Where you make a killing is on growing herbs. The prices they charge for small packets/bunches of herbs is insane. And especially if you grow things that are a little more 'exotic' or trickier to find. I'd hazard I've got at lest $100 worth of red veined Sorrel in one of my beds at present... for about a bucks worth of seeds.

If you cut it all back to the bare bones and abide by a few golden principles I think you'll end up saving in the long run: grow what you eat the most of, grow what you can't get cheaply in stores, and grow for yield.

I'd like to say I'm breaking even, but I'm probably spending more. But I'd rather it be spent pottering around my garden than, idk, getting gunted on Makers Mark every night of the week.
I can't buy anything of equivalent quality, so there is really very little cost-benefit analysis. I either grow it myself or I don't have it.
This is a huge factor too. Nothing tastes better than what you grow. Potatoes are another big one for me in this category. It's a fucking travesty having to go back to store-bought spuds.

ETA: There's a guy on Youtube, MIGardener, that speaks a lot about frugatlity and making the numbers add up in your garden. He's a total dork and definitely loves Jesus, but his advice and growing guides are top notch.
 

Helvítis Túristi

True & Honest Fan
kiwifarms.net
So I was wondering - is there anyone here whose gardening is actually saving them money? I started a few years ago and I've been clearly in the red every season, no matter how generously I estimate my organic jams would cost if bought from a store. It's not a big issue financially, but perhaps setting up some rules and limits would make me adopt better habits and become more result (rather than process) oriented.
I think if you save the seeds from the plants you grow and dry them for next year, it will save money from buying new ones. Also, making your own compost to use as fertilizer could lower cost to a degree. I've been lazy, but I've been thinking of making compost to use for next year at some point.

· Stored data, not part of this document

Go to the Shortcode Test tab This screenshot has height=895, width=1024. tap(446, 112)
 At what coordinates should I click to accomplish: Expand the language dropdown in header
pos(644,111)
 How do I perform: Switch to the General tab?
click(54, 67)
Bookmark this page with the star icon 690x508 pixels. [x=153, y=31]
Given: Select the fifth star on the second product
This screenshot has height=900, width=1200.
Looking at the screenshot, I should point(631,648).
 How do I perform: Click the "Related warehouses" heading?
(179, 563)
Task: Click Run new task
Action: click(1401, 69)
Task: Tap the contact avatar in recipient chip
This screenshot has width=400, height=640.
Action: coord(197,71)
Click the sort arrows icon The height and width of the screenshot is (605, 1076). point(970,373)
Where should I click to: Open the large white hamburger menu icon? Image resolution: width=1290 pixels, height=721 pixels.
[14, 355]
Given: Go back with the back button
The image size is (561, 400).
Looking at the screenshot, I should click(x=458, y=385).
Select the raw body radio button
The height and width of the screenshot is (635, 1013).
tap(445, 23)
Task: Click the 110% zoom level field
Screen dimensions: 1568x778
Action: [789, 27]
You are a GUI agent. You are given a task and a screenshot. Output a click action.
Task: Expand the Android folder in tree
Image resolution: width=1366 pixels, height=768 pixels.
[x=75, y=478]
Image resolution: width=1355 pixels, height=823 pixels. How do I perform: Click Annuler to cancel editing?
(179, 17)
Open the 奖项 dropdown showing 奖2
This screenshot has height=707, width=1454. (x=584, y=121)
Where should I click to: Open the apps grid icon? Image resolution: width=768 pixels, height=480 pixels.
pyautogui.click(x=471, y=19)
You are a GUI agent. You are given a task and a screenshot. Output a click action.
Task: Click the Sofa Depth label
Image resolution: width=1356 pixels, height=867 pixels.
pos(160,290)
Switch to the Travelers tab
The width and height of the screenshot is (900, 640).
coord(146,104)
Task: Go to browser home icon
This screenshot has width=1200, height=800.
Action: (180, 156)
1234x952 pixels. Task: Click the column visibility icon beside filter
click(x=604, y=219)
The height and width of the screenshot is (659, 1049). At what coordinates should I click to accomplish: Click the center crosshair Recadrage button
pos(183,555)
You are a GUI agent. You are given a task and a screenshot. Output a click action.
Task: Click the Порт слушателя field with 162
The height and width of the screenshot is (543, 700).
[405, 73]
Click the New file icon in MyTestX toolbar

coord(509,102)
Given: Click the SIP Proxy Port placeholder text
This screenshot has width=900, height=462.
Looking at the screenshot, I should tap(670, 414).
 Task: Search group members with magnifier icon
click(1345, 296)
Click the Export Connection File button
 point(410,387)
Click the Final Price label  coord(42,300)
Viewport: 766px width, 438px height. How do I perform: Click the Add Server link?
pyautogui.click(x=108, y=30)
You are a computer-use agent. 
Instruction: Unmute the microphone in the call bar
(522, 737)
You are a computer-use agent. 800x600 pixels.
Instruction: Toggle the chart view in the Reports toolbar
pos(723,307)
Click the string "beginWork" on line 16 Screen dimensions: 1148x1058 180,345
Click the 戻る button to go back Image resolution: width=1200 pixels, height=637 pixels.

Hope it's not too late, but I started planting some Chinese chili seeds I bought from a store. They also had Chinese rape, but that wasn't something I wanted to mess with.
 

AnOminous

each malted milk ball might be their last
True & Honest Fan
Retired Staff
kiwifarms.net
This is a huge factor too. Nothing tastes better than what you grow. Potatoes are another big one for me in this category. It's a fucking travesty having to go back to store-bought spuds.
Tomatoes are big for me because they do utterly terrible shit to grocery store tomatoes to make them travel better, but it renders them as inedible as wax fruit, so it's either farmer's market or grow them yourself. There are some rare exceptions when a store buys local or imports really expensive tomatoes, but these definitely cost more than growing them.
 

Sped Xing

!Bigfoot! sightings please call 908-314-7784
kiwifarms.net
Tomatoes are big for me because they do utterly terrible shit to grocery store tomatoes to make them travel better, but it renders them as inedible as wax fruit, so it's either farmer's market or grow them yourself. There are some rare exceptions when a store buys local or imports really expensive tomatoes, but these definitely cost more than growing them.
I genuinely thought this was just something people said for a long time. Then my wife got a variety of cheap tomato plants from Lowe's, and holy shit I never knew how delicious tomatoes could be.

For simply economic reasons, I think it's reasonable that the shorter a food's shelf life, or the more delicate it is, the more worthwhile it is to grow yourself.

All the same I'd like to grow some winter wheat and make my own flour, just for the joy of making an autarky of my home.